Which lines of the entries below run from the one holding "Instruction: Select the Pan hand tool" to the one holding "This screenshot has height=812, width=1472.", inclusive? Set down exactly those lines and no others.

-=-=-=-=-

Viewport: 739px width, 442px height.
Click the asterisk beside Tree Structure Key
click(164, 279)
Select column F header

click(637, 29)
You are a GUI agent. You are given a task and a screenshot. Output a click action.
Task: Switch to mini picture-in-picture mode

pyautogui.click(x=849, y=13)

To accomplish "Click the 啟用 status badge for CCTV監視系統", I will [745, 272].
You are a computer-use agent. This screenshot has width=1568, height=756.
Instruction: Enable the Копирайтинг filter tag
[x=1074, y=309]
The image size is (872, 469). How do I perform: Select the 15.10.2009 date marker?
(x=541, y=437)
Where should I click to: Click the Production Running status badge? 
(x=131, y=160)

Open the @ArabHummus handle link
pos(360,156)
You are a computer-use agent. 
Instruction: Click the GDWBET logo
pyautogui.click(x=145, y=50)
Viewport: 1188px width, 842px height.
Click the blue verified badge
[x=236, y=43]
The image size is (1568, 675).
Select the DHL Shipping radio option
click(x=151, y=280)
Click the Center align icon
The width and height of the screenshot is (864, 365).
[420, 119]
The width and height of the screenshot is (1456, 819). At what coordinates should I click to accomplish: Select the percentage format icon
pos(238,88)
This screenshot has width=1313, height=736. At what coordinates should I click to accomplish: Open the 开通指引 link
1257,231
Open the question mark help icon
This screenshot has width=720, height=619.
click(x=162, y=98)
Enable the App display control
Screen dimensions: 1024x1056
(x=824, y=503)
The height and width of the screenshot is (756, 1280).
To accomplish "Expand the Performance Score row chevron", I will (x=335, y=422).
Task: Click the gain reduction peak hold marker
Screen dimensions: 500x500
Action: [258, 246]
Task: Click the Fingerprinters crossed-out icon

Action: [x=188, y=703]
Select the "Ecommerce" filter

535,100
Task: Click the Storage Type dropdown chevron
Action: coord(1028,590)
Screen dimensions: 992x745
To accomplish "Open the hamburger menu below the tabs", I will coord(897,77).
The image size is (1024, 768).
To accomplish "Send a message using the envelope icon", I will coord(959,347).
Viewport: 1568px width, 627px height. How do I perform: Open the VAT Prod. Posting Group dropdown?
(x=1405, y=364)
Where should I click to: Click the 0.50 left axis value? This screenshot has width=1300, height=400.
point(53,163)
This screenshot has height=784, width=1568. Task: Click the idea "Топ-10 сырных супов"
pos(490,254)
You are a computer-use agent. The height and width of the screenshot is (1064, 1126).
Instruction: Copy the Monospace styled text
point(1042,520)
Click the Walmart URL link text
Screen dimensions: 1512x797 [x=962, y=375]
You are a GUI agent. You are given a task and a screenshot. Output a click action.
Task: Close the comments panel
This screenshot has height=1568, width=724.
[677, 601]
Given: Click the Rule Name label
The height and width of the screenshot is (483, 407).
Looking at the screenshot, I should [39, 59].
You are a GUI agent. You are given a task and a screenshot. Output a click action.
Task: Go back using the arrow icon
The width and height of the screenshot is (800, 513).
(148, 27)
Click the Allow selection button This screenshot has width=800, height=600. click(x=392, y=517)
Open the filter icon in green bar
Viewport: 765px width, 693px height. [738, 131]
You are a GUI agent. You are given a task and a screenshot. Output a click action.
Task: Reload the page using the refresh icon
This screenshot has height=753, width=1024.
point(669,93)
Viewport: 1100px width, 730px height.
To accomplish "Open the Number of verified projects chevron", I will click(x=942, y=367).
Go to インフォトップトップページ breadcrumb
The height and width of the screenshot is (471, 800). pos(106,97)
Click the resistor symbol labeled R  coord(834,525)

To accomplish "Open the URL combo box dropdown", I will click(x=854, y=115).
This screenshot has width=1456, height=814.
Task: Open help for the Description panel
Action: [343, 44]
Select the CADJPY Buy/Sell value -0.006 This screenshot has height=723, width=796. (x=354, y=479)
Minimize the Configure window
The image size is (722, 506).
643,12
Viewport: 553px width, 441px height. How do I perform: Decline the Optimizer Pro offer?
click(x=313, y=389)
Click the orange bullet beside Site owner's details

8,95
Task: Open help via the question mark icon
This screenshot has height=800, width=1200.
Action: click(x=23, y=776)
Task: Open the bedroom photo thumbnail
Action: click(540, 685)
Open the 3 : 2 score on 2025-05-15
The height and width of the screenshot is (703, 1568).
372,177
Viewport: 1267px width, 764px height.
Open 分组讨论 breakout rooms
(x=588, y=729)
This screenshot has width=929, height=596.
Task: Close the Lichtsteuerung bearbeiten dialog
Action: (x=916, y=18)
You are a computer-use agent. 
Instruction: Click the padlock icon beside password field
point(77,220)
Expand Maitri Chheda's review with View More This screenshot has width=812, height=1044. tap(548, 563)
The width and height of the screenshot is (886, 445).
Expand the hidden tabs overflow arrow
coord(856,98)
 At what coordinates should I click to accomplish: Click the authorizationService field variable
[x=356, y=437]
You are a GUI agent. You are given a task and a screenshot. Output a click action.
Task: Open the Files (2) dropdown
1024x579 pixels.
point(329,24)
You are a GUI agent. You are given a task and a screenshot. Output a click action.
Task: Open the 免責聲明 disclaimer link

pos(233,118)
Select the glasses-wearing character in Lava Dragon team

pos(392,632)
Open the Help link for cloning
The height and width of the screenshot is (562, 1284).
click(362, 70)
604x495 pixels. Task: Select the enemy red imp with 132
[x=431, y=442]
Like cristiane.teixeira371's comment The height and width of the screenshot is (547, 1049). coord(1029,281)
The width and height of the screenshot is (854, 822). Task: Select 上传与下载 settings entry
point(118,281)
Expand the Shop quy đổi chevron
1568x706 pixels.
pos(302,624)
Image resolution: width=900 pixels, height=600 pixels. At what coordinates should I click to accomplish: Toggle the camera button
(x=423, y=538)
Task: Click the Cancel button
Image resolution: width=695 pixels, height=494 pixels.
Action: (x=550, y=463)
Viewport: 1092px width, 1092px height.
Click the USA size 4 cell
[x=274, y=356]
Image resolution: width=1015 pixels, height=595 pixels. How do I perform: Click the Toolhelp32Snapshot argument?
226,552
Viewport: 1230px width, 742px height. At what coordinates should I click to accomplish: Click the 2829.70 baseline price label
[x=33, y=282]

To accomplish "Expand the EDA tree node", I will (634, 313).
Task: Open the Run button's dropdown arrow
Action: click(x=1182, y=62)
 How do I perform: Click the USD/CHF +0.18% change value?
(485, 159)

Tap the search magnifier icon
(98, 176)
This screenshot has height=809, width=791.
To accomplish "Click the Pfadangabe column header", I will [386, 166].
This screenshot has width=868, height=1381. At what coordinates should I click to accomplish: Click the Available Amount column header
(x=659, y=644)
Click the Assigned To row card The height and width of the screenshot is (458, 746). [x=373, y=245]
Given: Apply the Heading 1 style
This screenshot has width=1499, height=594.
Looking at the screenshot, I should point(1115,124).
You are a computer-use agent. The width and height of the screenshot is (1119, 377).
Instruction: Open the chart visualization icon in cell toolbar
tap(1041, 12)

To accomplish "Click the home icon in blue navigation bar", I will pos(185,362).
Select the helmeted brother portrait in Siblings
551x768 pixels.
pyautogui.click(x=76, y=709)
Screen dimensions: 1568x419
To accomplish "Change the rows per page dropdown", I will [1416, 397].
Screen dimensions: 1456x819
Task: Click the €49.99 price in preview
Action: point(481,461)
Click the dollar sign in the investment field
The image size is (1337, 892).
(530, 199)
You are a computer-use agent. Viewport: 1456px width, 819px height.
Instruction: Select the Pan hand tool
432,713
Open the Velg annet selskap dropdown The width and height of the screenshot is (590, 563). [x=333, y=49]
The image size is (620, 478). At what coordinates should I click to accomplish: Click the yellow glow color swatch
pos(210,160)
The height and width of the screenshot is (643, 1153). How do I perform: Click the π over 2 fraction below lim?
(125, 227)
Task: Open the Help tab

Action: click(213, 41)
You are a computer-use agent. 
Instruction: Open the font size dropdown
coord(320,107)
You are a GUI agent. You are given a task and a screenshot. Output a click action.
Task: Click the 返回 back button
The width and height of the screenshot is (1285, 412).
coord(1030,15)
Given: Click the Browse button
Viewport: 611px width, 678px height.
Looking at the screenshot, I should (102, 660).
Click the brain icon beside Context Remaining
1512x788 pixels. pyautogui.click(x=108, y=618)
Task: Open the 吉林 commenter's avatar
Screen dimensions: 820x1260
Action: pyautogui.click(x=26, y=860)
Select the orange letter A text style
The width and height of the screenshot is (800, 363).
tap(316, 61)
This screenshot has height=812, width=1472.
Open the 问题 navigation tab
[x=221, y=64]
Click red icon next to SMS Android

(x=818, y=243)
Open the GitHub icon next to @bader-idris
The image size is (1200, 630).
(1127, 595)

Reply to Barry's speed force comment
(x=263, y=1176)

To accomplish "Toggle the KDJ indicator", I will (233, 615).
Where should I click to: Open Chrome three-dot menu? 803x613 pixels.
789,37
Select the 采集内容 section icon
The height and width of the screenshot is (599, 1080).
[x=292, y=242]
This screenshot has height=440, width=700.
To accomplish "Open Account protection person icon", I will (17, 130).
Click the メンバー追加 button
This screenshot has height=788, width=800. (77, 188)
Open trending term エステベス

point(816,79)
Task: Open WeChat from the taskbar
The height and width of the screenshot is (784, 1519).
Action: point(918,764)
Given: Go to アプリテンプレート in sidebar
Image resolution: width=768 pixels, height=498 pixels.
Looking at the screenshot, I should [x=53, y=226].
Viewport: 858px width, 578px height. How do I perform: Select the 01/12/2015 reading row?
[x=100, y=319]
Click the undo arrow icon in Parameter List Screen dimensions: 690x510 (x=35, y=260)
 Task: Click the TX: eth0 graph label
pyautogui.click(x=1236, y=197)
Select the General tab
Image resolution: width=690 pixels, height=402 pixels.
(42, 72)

-=-=-=-=-

• [REPLY TO THE EXERCISE]
Instruction: Select the Pan hand tool
432,713
Open the Velg annet selskap dropdown The width and height of the screenshot is (590, 563). [x=333, y=49]
The image size is (620, 478). At what coordinates should I click to accomplish: Click the yellow glow color swatch
pos(210,160)
The height and width of the screenshot is (643, 1153). How do I perform: Click the π over 2 fraction below lim?
(125, 227)
Task: Open the Help tab

Action: click(213, 41)
You are a computer-use agent. 
Instruction: Open the font size dropdown
coord(320,107)
You are a GUI agent. You are given a task and a screenshot. Output a click action.
Task: Click the 返回 back button
The width and height of the screenshot is (1285, 412).
coord(1030,15)
Given: Click the Browse button
Viewport: 611px width, 678px height.
Looking at the screenshot, I should (102, 660).
Click the brain icon beside Context Remaining
1512x788 pixels. pyautogui.click(x=108, y=618)
Task: Open the 吉林 commenter's avatar
Screen dimensions: 820x1260
Action: pyautogui.click(x=26, y=860)
Select the orange letter A text style
The width and height of the screenshot is (800, 363).
tap(316, 61)
This screenshot has height=812, width=1472.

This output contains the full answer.